EXCERPTED PASSAGE ->

Could a bleeding heart civil-liberties lawyer and an uppity judge stop a terrorism interrogation in progress?
Not even if this was the United States of Sweden. One of the show's most dramatic twists comes when an associate of Marwan's, an ex-Marine named Joe Prado, is arrested and brought to CTU for interrogation -- which, in the world of CTU, means torture. Marwan, who's now got his nuclear warhead, needs Prado to stay silent, so he turns to a sure-fire ally: liberals. A Marwan aide informs a legal advocacy group, "Amnesty Global," that CTU is about to torture an innocent American citizen. Within 15 minutes (!) of Prado's after-midnight arrest, a self-righteous and impeccably tailored shyster named David Weiss arrives at CTU brandishing a court order protecting Prado. Immediately Jack Bauer has two people he'd like to torture (three if you count the absent judge, who explains to CTU division chief Bill Buchanan that since Prado isn't a known terrorist, the interrogation must proceed with kid gloves if at all). When President Logan won't immediately intercede, Weiss marches Prado out of CTU safe and sound. (Don't worry -- once the lawyer drives away, Jack breaks Prado's fingers until he talks.)
There are a lot of implausible scenarios in "24." The idea of a judge stopping an interrogation in progress might be the most outlandish yet. "The chances a judge would step in seem relatively low, if not impossible," says Kayyem. It's tremendously difficult to determine what's legal in the world of "24," but if the Amnesty Global lawyer pressed his case to the judge based on the prospect of Prado's imminent torture, even to the most flagrantly liberal activist judge on the bench, he would have a high evidentiary bar to clear. "You can't just walk into court and make the accusation of torture and spring the guy," says the ACLU's Emily Whitfield, another "24" addict. "The judge will say, 'What's the basis?'" And, of course, the basis is -- well, an anonymous tip from a terrorist, which wouldn't get Prado out of CTU even if a pinko attorney had on hand a stack of circumstantial evidence suggesting that abuse occurs in terrorism detentions. Then there's the small matter of the political climate. Whichever judge issues an order to stop the interrogation of a terror suspect while the United States is under attack had better be prepared for an angry mob led by Sen. John Cornyn to rip him from limb to limb.
There's a brief scene where Buchanan contends that the PATRIOT Act duly authorizes Prado's detention. Actually, it wouldn't: The act's expansions of the government's detention powers don't extend to U.S. citizens like Prado. But the feds have other tools on hand. For example, Prado could be held for questioning as a material witness in CTU's ongoing investigation of the day's attacks, since he was discovered meeting with a man on a terrorist watch list. Judges tend to defer to the government's rationale for detaining individuals in such cases.

DATA ->
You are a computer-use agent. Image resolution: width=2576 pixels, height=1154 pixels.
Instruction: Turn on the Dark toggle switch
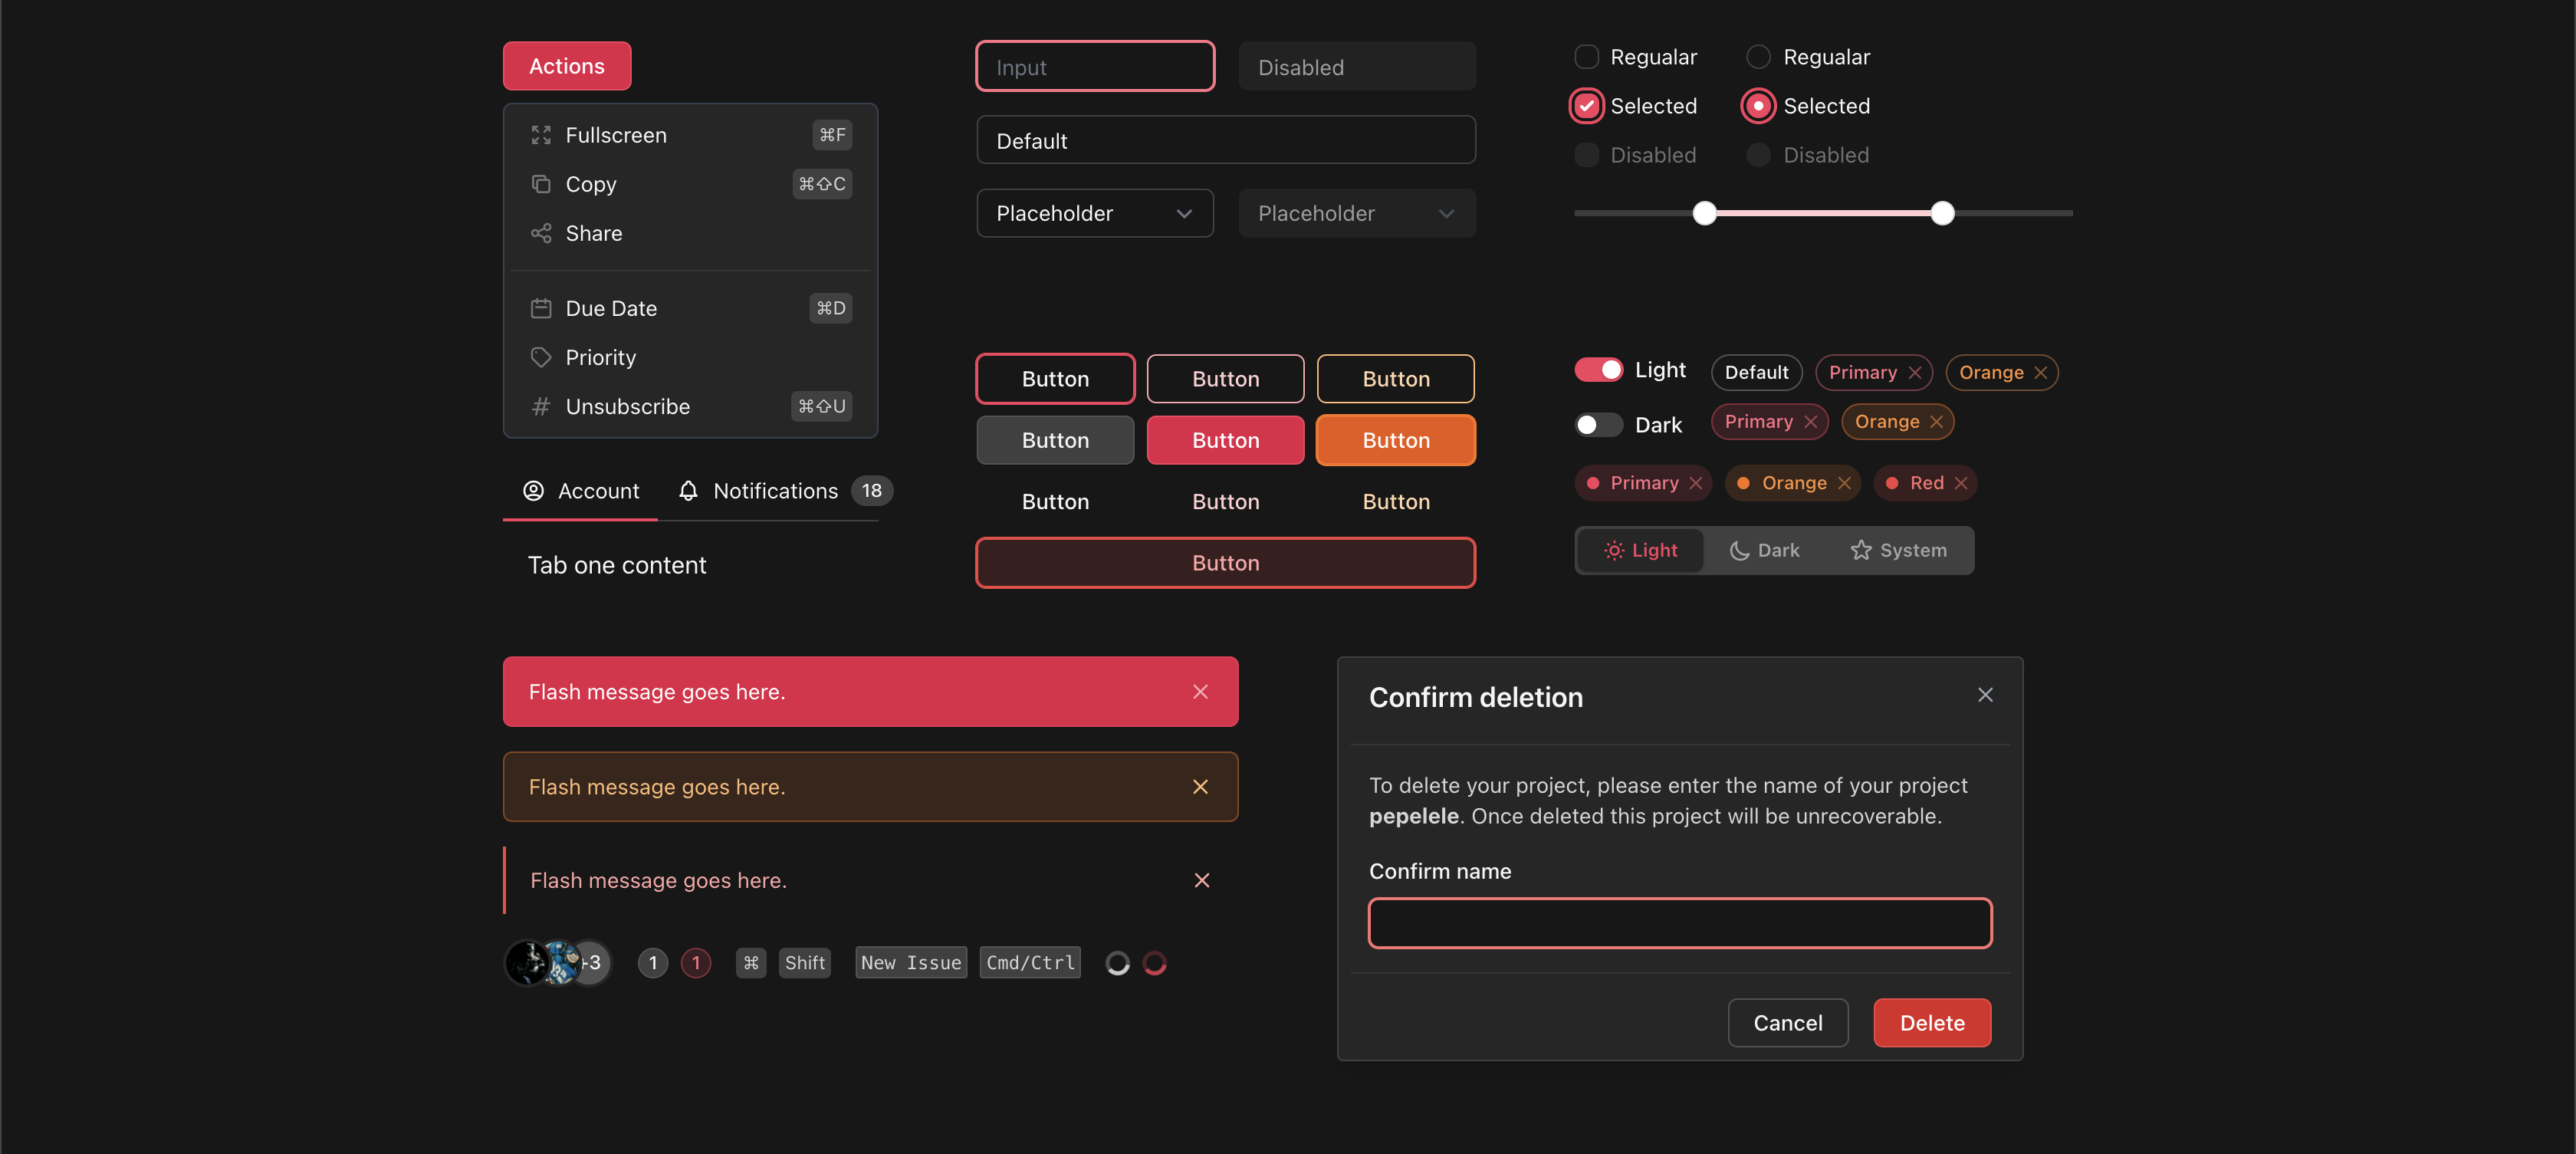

REQUIRED TASKS ->
a – According to the commentary on "24," how soon after Prado's arrest does David Weiss arrive at CTU?
b – Condense the paragraph of the commentary on "24" that opens with "There's a brief scene where Buchanan contends" into a short bulleted list that keeps its main facts.
c – Resume the commentary on "24," starting right after its final sentence.
The material bears no relation to the commentary on "24."

EXPECTED RESULTS ->
a – Within 15 minutes of Prado's after-midnight arrest.

b –
- In one scene, Buchanan claims the PATRIOT Act authorizes Prado's detention.
- It would not, because the act's expanded detention powers don't extend to U.S. citizens like Prado.
- The government has other tools. Prado could be held as a material witness in CTU's investigation of the day's attacks, since he was found meeting with a man on a terrorist watch list.
- Judges tend to defer to the government's reasons for detention in such cases.

c –
OK, but wouldn't a useful-idiot civil libertarian at least try to free Prado? According to Whitfield, whose organization is clearly the model for Amnesty Global, if the ACLU learned of a case like Prado's, "we might make a few calls to see if the person's being held and if a public defender has been appointed... We tend to do the big-picture stuff. We're not a criminal law firm." Of course, by the time the ACLU or anyone else learned of Prado's detention, his initial interrogation would have long since ended.
Could government agents really be so reliant on torture -- even for use on American citizens?
Not constitutionally. In the United States portrayed on "24," the law is an abstraction. If CTU were a real government agency, its agents would be criminals. President Charles Logan is appalled to hear that CTU wants authorization to torture an American citizen (Prado), suggesting that on "24," as in the real world, constitutional prohibitions on torture apply; when Jack does it anyway, Logan orders the Secret Service to arrest him. Yet all throughout the day, Bauer and his CTU colleagues torture practically everyone -- including U.S. citizens -- believed to have knowledge of the terrorist conspiracy. When suspected of concealing crucial information, Secretary of Defense Heller's son Richard is subjected to sensory deprivation, a CTU analyst named Sarah is repeatedly Tasered, and Heller's son-in-law Paul is electrocuted. And if President Logan's conscience is shocked, it's apparently because the accidental commander in chief is unfamiliar with what CTU really does. When Heller's daughter Audrey is jarred by watching Jack torture her husband, the defense secretary consoles her by saying, "That's his job ... We need people like that."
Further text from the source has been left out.